Collected data
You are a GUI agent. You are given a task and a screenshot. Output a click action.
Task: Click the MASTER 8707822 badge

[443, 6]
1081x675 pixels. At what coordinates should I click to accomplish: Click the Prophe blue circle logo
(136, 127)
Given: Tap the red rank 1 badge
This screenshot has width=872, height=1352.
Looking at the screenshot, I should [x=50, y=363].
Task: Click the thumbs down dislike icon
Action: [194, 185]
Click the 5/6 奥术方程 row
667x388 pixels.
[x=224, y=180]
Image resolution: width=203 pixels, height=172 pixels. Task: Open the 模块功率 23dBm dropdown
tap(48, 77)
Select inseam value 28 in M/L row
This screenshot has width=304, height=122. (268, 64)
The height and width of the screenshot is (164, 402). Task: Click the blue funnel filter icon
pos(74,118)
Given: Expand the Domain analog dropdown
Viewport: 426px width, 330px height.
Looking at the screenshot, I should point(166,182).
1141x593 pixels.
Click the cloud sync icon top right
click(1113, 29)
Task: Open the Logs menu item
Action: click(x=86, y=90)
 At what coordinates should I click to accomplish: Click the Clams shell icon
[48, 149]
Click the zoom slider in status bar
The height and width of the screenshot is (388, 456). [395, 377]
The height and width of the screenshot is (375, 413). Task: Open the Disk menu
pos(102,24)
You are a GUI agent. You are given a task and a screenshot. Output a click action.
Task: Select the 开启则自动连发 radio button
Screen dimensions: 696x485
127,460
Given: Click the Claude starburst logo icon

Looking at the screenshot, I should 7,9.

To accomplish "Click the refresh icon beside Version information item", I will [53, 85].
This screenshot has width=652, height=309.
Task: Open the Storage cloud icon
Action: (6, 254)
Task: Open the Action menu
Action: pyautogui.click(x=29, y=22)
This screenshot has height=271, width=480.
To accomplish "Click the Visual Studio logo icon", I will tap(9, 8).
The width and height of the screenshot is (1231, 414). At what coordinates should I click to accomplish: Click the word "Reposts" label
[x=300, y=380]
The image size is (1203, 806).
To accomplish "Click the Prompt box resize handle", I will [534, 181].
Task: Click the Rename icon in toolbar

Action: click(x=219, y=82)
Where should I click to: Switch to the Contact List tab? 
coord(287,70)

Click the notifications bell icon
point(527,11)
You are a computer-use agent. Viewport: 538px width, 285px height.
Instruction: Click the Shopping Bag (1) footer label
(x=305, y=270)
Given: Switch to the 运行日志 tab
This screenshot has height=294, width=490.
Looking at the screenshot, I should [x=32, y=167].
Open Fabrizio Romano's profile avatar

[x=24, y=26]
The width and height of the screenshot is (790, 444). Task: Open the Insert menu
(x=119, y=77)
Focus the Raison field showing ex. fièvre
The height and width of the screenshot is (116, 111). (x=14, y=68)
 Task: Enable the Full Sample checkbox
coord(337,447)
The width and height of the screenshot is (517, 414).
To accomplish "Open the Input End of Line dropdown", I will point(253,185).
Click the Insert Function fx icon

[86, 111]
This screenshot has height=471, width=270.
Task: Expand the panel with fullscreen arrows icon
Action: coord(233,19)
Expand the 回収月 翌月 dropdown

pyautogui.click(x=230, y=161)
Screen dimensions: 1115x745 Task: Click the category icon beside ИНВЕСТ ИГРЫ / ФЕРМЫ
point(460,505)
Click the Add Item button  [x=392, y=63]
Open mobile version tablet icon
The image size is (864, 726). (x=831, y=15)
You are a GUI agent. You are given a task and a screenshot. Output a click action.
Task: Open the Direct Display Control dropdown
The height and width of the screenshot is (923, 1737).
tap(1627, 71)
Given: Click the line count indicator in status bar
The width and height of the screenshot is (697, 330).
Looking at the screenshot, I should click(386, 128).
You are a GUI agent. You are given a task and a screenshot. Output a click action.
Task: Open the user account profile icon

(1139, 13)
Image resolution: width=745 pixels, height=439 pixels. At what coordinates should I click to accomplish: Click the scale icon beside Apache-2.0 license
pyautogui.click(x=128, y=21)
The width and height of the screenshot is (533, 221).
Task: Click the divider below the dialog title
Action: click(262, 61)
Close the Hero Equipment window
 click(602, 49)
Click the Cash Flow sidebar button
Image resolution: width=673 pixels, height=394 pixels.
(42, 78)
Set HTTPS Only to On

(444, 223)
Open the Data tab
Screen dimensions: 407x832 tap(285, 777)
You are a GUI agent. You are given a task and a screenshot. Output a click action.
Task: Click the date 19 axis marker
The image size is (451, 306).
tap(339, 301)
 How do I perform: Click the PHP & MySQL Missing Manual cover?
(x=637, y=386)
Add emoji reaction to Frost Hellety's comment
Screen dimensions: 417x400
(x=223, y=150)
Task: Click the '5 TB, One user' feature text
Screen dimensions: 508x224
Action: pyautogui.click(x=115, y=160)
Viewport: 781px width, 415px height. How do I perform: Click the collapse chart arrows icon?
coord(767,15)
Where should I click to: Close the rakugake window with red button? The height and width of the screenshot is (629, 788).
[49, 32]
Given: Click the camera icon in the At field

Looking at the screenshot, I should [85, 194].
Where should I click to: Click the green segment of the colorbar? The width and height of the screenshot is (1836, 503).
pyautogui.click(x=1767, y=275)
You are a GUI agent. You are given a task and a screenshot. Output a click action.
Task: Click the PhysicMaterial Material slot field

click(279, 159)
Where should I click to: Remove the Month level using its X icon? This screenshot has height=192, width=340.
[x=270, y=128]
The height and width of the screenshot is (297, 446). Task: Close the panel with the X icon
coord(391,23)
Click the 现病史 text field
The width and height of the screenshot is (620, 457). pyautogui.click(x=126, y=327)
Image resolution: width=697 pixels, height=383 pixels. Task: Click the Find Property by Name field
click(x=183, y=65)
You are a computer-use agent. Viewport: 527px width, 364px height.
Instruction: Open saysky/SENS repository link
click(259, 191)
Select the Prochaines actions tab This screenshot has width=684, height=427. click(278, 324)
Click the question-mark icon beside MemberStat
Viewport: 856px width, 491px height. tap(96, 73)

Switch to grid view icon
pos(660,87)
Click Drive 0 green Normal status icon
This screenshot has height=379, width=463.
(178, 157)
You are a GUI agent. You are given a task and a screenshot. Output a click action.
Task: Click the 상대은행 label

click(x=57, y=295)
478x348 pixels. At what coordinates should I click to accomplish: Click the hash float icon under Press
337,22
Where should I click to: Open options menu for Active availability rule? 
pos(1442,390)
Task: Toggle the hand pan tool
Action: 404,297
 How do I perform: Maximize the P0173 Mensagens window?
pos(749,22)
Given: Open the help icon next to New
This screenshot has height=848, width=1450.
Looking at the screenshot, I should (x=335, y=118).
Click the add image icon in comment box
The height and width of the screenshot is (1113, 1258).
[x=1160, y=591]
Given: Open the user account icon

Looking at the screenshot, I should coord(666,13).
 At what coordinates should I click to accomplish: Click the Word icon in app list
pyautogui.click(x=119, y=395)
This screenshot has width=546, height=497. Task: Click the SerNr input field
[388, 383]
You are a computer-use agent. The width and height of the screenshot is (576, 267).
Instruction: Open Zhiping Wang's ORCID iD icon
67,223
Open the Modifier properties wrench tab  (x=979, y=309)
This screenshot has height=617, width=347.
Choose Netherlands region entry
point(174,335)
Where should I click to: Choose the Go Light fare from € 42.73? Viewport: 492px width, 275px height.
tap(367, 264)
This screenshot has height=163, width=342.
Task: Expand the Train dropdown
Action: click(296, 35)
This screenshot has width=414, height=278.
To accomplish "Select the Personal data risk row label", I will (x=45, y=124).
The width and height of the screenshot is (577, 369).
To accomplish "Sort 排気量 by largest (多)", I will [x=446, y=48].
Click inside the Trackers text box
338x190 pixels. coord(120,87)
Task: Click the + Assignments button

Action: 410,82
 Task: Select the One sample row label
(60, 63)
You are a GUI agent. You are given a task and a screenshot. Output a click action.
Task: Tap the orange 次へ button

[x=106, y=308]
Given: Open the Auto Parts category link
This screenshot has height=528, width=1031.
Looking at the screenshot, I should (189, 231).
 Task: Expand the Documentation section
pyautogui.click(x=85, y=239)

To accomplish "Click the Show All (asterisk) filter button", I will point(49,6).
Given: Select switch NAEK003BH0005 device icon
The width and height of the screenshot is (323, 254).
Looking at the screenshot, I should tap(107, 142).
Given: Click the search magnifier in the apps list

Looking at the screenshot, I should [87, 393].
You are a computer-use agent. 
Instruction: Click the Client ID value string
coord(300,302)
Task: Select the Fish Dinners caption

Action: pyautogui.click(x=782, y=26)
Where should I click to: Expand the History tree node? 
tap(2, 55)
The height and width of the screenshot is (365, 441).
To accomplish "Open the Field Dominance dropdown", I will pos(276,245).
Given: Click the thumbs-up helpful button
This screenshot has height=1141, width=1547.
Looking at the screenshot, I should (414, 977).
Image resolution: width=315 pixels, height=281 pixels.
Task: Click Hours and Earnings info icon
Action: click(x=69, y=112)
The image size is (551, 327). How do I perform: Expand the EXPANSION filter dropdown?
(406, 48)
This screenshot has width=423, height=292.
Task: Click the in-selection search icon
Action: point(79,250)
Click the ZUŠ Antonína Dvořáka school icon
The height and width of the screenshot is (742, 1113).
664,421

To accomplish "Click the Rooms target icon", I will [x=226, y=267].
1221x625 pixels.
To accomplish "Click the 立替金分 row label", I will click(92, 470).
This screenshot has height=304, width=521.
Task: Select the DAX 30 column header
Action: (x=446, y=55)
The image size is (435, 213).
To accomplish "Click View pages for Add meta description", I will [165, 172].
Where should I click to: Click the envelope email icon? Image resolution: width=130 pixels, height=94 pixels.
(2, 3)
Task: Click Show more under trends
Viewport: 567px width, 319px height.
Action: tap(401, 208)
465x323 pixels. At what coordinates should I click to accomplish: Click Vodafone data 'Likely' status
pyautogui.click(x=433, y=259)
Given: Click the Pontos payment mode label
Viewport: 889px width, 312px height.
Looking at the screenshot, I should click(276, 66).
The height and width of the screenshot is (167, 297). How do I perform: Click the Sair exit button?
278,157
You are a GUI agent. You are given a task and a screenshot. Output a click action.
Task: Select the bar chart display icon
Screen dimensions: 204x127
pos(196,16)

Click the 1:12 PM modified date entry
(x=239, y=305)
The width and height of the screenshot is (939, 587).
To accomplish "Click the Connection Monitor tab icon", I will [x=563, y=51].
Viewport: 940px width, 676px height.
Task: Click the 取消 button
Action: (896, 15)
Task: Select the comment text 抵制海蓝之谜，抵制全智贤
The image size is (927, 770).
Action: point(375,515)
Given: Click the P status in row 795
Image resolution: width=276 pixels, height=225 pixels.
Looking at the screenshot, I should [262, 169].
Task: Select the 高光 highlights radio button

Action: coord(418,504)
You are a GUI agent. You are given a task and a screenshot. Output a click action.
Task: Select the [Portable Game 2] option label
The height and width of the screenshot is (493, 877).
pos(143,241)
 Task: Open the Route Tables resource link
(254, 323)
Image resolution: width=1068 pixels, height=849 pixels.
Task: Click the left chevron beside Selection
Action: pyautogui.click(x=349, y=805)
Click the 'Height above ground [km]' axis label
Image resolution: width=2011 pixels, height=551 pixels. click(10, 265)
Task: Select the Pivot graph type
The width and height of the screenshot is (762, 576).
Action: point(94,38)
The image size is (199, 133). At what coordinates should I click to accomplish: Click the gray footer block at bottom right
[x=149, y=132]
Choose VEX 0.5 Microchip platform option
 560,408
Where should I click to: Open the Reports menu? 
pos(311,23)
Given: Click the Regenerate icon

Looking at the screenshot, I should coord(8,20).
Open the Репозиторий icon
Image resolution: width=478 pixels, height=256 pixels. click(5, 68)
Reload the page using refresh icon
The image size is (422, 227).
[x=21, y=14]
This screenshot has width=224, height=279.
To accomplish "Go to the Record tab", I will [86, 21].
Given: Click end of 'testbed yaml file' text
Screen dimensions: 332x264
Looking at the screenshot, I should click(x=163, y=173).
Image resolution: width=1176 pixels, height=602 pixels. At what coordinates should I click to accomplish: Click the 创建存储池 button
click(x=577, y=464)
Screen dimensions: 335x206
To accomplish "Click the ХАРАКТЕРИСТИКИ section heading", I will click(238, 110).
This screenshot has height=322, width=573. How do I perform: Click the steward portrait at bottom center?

Work task>
Within the lines above, find those holding the word "comment" and copy them.

Worked solution>
Add emoji reaction to Frost Hellety's comment
Click the add image icon in comment box
Task: Select the comment text 抵制海蓝之谜，抵制全智贤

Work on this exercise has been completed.